**Passage for review:**
━━━━

How I AIThe secret to better AI prototypes: Why Tinder's CPO starts with JSON, not design | Ravi Mehta
CHAPTERS
Why most AI prototypes disappoint: shifting from “vibes” to structure
Claire frames the core problem: AI prototyping tools generate impressive demos, but often miss the specific product experience teams need. Ravi introduces “data-driven prototyping” as a way to improve fidelity by giving models better inputs—starting with data, not pixels.
Two common approaches and what’s missing: spec-driven vs design-driven prototyping
Ravi contrasts today’s defaults: long, detailed prompts (spec-driven) or uploading Figma/wireframes (design-driven). He explains that in real product development, engineering quickly anchors ambiguity by defining a data schema—so prototypes should start there too.
Demo setup: a “vibe prototyping” prompt for a shared Paris trip planner
Using Reforge Build, Ravi enters a minimal prompt to create a multiplayer Paris itinerary site with profiles and comments. The tool’s follow-up questions highlight how much ambiguity is packed into a single prompt.
What the spec-driven prototype gets wrong: hallucinations and low-fidelity content
They review the generated prototype: decent structure and components, but broken images, wrong visuals, and “average” quality. The biggest issues come from weak or fabricated data/media that undermines trust and realism.
Data-driven prototyping: generate the dataset first (JSON as the spec)
Ravi shows the pivot: prompt an LLM to generate a structured JSON dataset that mirrors a realistic schema—travelers, items, timestamps, ratings, tags, and threaded notes. This acts as an explicit, testable ‘spec’ that the prototyping tool can reliably build around.

━━━━

**Extracted entries:**
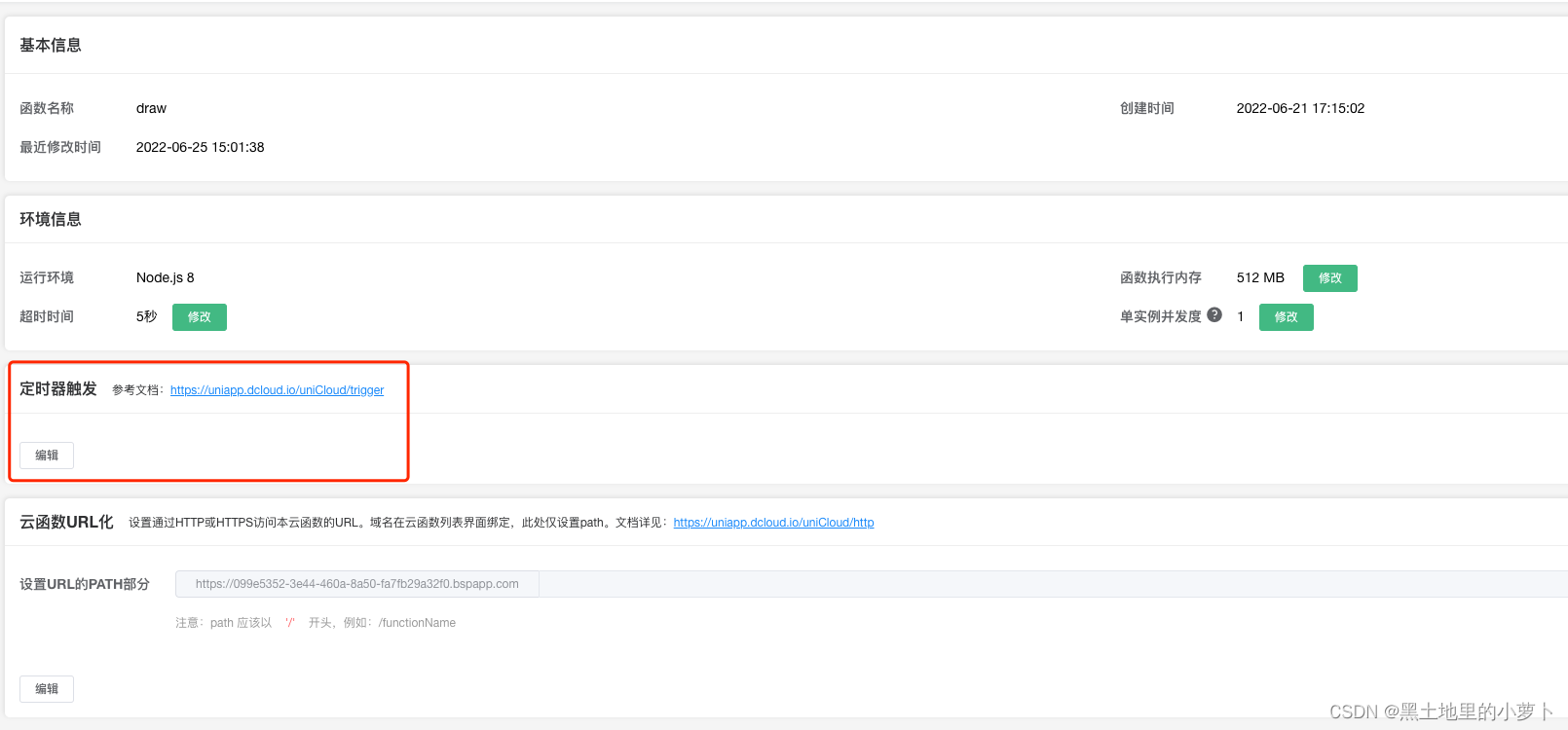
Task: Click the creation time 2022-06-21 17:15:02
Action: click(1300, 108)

━━━━

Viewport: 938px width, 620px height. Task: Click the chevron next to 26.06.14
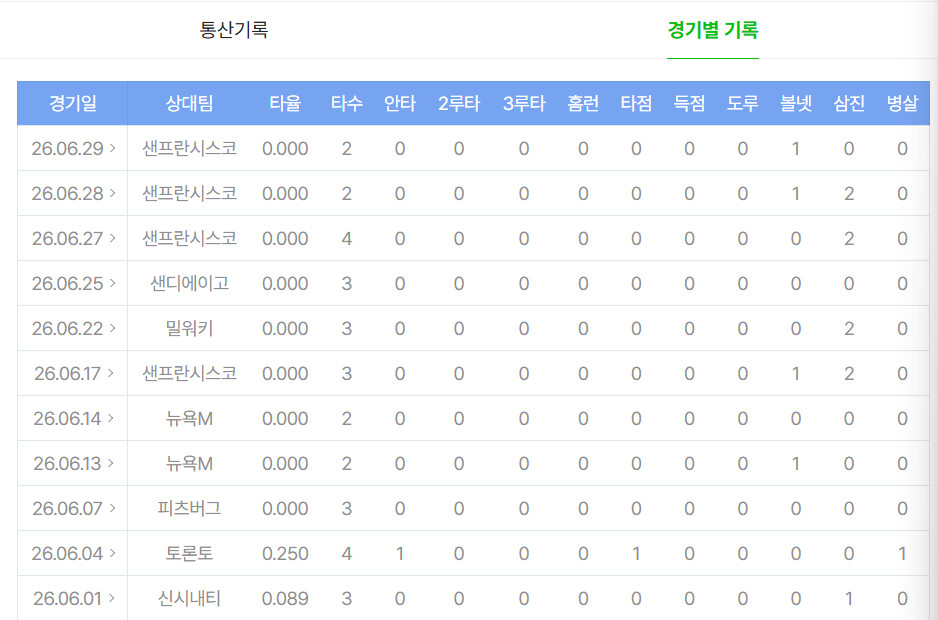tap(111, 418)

━━━━

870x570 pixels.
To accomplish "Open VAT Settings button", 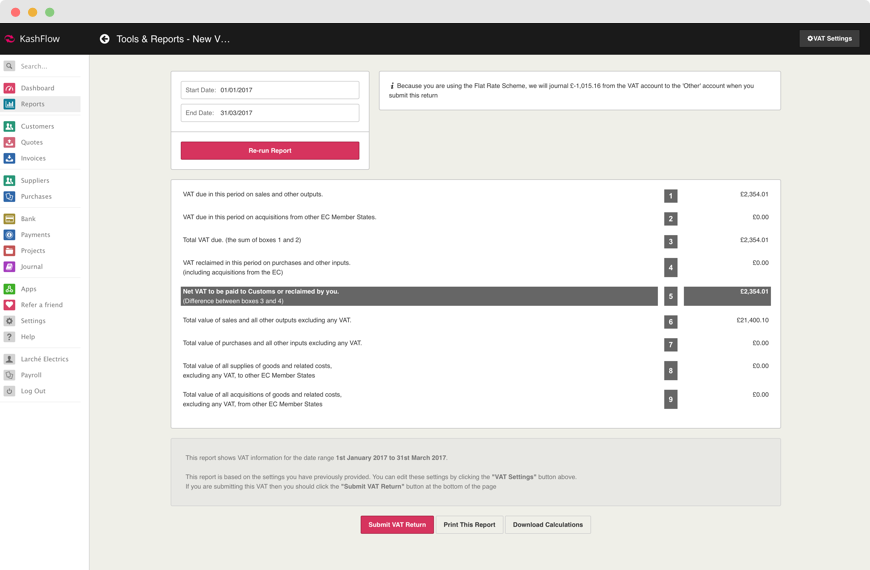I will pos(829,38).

━━━━

**Problem to solve:** From the episode chapter list on AI prototyping, list everything named as part of the realistic schema that the generated JSON dataset mirrors. The rows come from a separate source unrelated to the chapter list.

**Result:**
- travelers
- items
- timestamps
- ratings
- tags
- threaded notes